Logistic Regression with a Neural Network Mindset Assignment

I am currently working on this assignment, and am a little confused. The assignment says this:

Remember that train_set_x_orig is a numpy-array of shape (m_train, num_px, num_px, 3). For instance, you can access m_train by writing train_set_x_orig.shape[0]

We’re supposed to define the following variables:
m_train =

number of training examples

m_test =

number of test examples

num_px =

What’s the difference between the number of training examples and the number of test examples? I thought those were the same thing? Is the number of training examples the number of times we have the network iterate gradient descent? And the number of test examples the number of images we input to calculate the gradient for each iteration of descent? I would then assume that num_px is the number of elements within each image. Just a little unclear on the details, and would appreciate any input.

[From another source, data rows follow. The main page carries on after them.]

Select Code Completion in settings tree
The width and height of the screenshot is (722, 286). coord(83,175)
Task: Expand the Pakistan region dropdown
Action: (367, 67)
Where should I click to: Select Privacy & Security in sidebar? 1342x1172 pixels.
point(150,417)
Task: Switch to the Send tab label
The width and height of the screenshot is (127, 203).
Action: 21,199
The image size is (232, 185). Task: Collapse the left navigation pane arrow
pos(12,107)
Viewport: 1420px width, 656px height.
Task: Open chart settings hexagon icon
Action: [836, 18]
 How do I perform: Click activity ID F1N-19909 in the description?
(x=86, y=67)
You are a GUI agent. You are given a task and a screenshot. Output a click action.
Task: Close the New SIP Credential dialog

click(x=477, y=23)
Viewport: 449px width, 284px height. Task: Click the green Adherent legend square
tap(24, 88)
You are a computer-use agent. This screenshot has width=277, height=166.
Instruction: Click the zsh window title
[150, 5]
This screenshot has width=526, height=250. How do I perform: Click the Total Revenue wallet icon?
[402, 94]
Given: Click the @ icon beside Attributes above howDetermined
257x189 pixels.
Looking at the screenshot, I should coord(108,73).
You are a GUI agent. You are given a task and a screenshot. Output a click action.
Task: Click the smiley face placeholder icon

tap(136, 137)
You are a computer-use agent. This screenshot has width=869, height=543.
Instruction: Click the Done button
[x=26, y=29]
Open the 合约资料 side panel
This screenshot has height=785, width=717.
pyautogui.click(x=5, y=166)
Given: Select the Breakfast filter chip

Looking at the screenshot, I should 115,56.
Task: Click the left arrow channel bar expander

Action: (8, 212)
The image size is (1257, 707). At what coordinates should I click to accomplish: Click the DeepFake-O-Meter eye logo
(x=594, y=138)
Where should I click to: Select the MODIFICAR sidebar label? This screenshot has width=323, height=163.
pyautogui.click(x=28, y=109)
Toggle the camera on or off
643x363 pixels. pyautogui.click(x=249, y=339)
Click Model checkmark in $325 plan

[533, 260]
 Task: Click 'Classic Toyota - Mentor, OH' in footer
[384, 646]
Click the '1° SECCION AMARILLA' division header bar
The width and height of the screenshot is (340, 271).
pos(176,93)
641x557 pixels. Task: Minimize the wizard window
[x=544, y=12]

Thanks!

First thing to note is that you filed this question under a completely generic category. You’ll have better luck getting answers if you file it under the appropriate Specialization and Course. I moved the thread for you to the Deep Learning Specialization - Course 1.

There are two separate datasets: the training dataset and the test dataset. Prof Ng explained this concept in the lectures. You use the training dataset to train the model (using back propagation and gradient descent) and then you use the test dataset to see how the trained model performs on data that it has never “seen” before.

Thank you for your reply! That makes sense.